Epistemologias da história: verdade, linguagem, realidade, interpretação e sentido na pós-modernidade | Gabriel Giannattasio e Rogério Ivano
Nas últimas décadas, e bem mais recente quando se tem por base o cenário brasileiro, os debates no campo da História (e também, claro, no da Filosofia e no das Ciências Sociais), mais especificamente na área de Teoria e Metodologia da História tem direcionado suas preocupações em torno de um objeto, ou pode-se dizer ainda, tema, ideia, paradigma, pois as designações são múltiplas. De fato, o que é possível afirmar, aqui sim com convicção, é que a pós-modernidade é a pauta do momento, seja para arrancar suspiros daqueles que a defendem e/ou idolatram, seja para nausear aqueles que acreditam que tudo isso não passa de mera invenção de alguns intelectuais equivocados. E é com a intenção de esclarecer alguns tópicos que a torrente pós-moderna e a enxurrada de problemas, novidades, embates etc que a ela são intrínsecos, que surge o livro organizado pelos historiadores Gabriel Giannattasio e Rogério Ivano.
O título Epistemologias da história: verdade, linguagem, realidade, interpretação e sentido na pós-modernidade é realmente extenso quando o leitor trava o primeiro contato com a obra. Porém, ao realizar a leitura de ponta a ponta, é possível verificar que há uma perfeita harmonia entre título e conteúdo dos capítulos, haja vista que aquilo que foi oferecido de imediato está em constante debate ao longo dos textos. O livro é composto por dez capítulos, sendo a maioria desses de caráter mais abrangente e, predominantemente, teórico, e os demais, talvez três deles, podendo ser entendidos mais como estudos de caso, de cunho específico e menos generalizante. Trazendo uma discussão estritamente teórica ou não, o que é possível visualizar em relação aos artigos que compõem Epistemologias da história é que os seus respectivos autores se posicionam explicitamente em defesa das possibilidades do fazer historiográfico mediante o instrumental apresentado pelo pensamento pós-moderno. A exceção pode ser enxergada em um ou dois desses autores.

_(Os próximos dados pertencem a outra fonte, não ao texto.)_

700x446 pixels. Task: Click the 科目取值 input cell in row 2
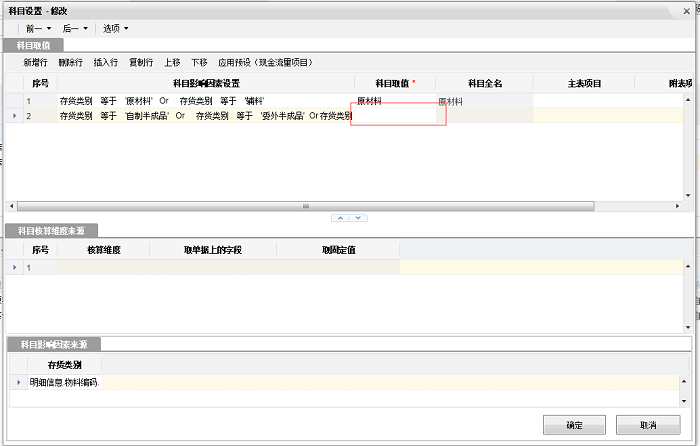pyautogui.click(x=398, y=116)
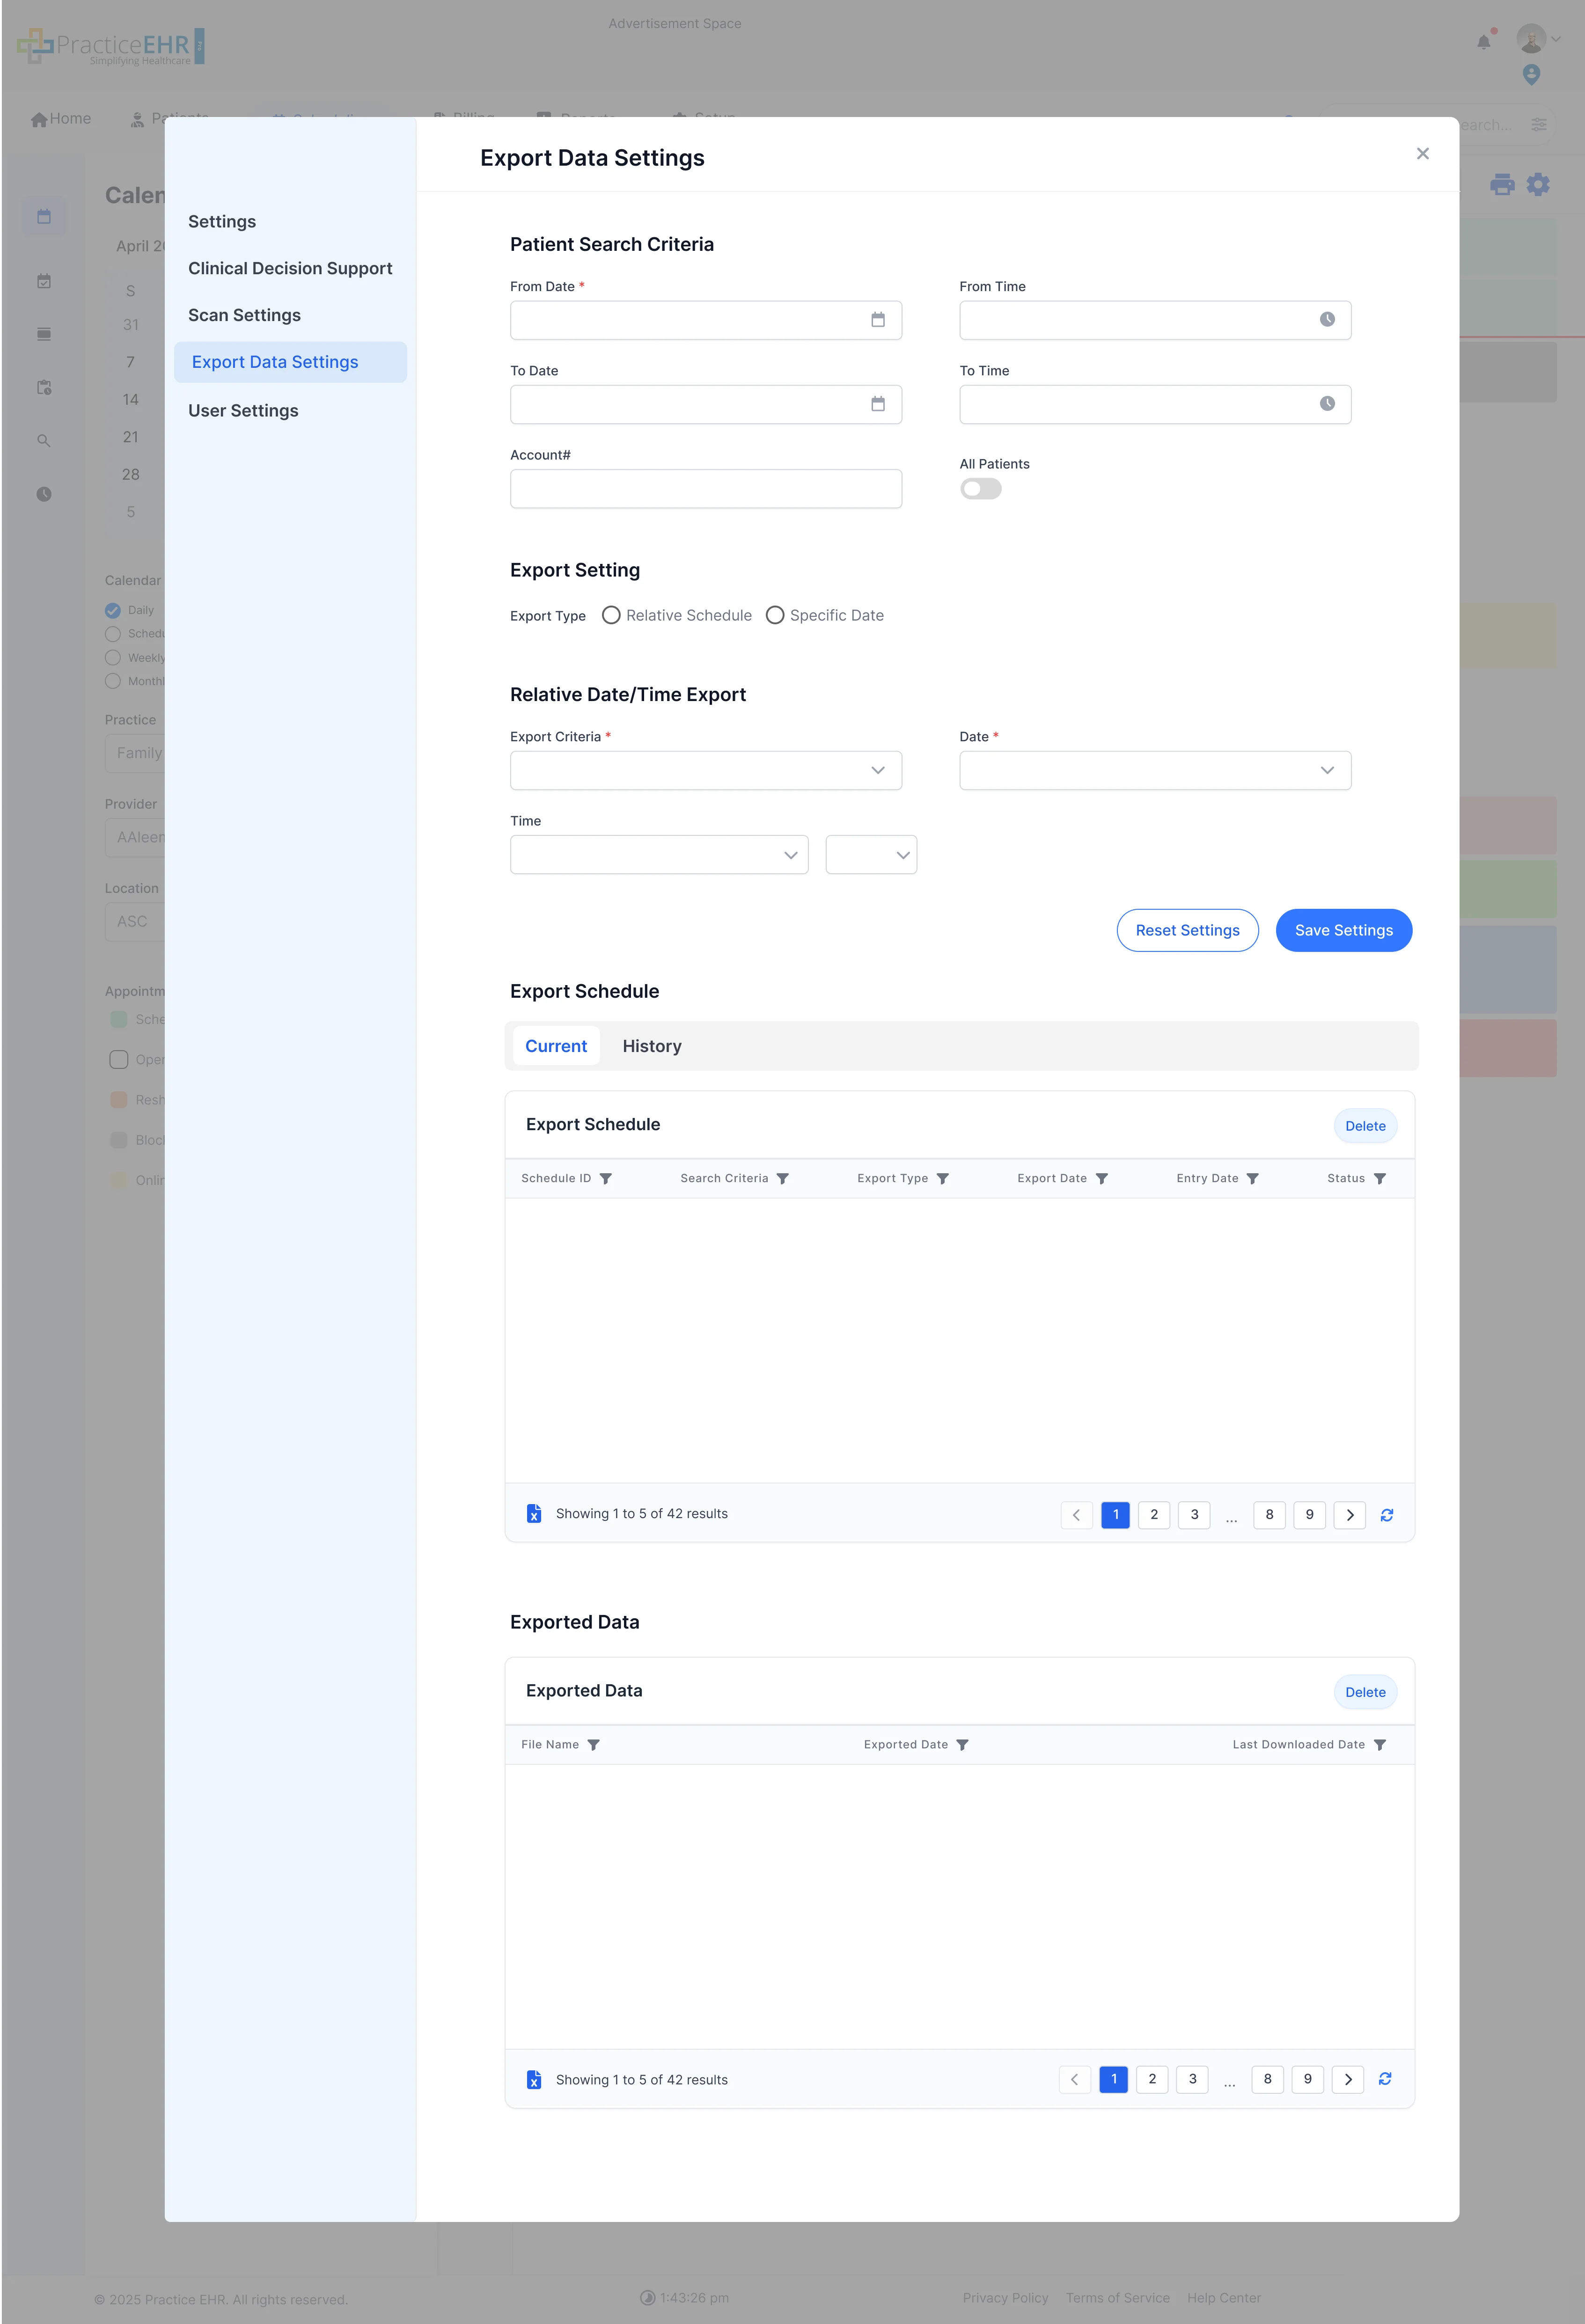Switch to the History tab
The width and height of the screenshot is (1585, 2324).
pyautogui.click(x=651, y=1046)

Estudando o conjunto da obra, é forçoso que o leitor seja levado à ideia de que três capítulos se afastam dos demais, naquilo que concerne ao tema trabalhado. Eis os capítulos: “Questões conceituais na História Ambiental” (Jozimar P. Almeida), “A crise dos paradigmas no cinema brasileiro: o caso Deus e o diabo na terra do sol (1964) e Bandido da luz vermelha (1968)” (Fábio M. Bueno) e “Pergunte novamente aos cavalos: realmente foi preciso teologia para pensar o fim da história?” (Max A. de Paula Gonçalves). Esse último trata especificamente de alguns conceitos da obra de Walter Benjamin – e talvez o fato de dar exclusividade a um único autor – o que não é um pecado mortal, pelo contrário – seja o que o deixe numa posição mais distante dos demais textos. O autor disserta ainda, e de maneira bem elaborada, sobre a concepção de história e o Jetztsein benjaminianos. Do segundo texto citado acima, que é uma análise crítica de dois filmes brasileiros, contrapondo-os, pode-se destacar dois conceitos que estão presentes o tempo todo, que é o de alegoria ou espaço alegórico – tema caro aos filósofos – e o de narrativa teleológica, que é aquela em que os eventos ocorrem sempre presos à expectativa do devir.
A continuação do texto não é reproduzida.